As Tubman aged, her childhood head trauma continued to trouble her. Unable to sleep because of pain and “buzzing” in her head, in the late 1890s she asked a doctor at Boston’s Massachusetts General Hospital to operate. In her words, he “sawed open my skull, and raised it up, and now it feels more comfortable”.[204] She reportedly received no anesthesia and instead bit down on a bullet, as she had seen Civil War soldiers do when their limbs were amputated.[205][206]

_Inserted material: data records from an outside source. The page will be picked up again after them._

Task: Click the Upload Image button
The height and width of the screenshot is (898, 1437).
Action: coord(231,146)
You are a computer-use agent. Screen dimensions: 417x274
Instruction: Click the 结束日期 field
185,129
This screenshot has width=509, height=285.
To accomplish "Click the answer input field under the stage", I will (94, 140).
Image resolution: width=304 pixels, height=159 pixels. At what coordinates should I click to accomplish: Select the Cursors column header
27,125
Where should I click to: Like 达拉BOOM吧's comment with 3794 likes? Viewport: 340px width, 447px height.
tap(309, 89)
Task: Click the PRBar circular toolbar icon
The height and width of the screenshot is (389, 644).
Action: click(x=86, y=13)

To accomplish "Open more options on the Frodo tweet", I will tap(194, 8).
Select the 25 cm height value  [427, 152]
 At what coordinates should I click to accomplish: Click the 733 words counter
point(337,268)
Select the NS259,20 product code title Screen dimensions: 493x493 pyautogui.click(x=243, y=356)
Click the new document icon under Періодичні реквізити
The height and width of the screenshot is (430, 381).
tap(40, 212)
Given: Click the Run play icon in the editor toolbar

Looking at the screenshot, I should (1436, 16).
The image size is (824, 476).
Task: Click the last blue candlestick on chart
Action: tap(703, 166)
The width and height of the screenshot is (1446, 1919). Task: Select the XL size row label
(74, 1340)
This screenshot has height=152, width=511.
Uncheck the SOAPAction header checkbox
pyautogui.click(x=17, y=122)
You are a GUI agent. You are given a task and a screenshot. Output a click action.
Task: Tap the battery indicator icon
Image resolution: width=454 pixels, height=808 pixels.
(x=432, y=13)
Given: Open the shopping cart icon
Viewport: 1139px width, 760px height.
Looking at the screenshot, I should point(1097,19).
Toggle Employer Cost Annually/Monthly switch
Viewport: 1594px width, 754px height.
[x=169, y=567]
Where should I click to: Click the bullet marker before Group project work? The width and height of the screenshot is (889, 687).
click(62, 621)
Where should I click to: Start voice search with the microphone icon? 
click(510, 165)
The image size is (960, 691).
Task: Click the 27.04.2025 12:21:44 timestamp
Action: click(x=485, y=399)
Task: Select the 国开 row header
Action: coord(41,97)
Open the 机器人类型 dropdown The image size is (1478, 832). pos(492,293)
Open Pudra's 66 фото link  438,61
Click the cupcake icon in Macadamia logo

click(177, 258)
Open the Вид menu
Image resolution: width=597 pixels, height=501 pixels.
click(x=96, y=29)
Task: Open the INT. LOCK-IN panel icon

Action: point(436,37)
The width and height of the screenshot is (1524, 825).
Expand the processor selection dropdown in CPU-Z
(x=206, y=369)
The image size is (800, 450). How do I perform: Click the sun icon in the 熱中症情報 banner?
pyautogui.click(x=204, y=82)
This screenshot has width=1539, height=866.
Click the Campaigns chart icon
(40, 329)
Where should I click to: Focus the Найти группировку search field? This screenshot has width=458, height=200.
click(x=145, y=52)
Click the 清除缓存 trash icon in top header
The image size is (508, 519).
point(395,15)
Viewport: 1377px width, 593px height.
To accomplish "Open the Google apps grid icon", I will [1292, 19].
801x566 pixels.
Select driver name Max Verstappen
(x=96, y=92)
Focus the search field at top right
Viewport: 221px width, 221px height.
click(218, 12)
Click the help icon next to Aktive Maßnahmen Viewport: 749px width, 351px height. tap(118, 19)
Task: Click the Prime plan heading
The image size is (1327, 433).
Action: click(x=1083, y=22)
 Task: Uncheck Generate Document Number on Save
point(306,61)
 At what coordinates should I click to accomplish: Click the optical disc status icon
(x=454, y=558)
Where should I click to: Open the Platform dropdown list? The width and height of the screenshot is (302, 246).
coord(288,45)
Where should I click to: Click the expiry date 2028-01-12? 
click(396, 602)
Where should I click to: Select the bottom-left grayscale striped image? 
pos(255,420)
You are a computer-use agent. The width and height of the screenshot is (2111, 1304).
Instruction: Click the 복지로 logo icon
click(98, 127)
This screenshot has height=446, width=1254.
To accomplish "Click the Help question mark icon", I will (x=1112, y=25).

By 1911, Tubman’s body was so frail that she was admitted into the rest home named in her honor. A New York newspaper described her as “ill and penniless”, prompting supporters to offer a new round of donations.[207] Surrounded by friends and family members, she died of pneumonia on March 10, 1913.[207] Just before she died, she quoted the Gospel of John to those in the room: “I go away to prepare a place for you.”[208] Tubman was buried with semi-military honors at Fort Hill Cemetery in Auburn.[209]

Legacy

Main article: Legacy of Harriet Tubman

Woman smashing a bottle on the bow of a ship
Tubman’s great-niece, Eva Stewart Northrup, launching the SS Harriet Tubman[210]

Widely known and well-respected while she was alive, Tubman became an American icon in the years after she died.[211] By the 1980s, Tubman had become one of American history’s most famous figures.[212] She inspired generations of African Americans struggling for equality and civil rights; she was praised by leaders across the political spectrum.[213]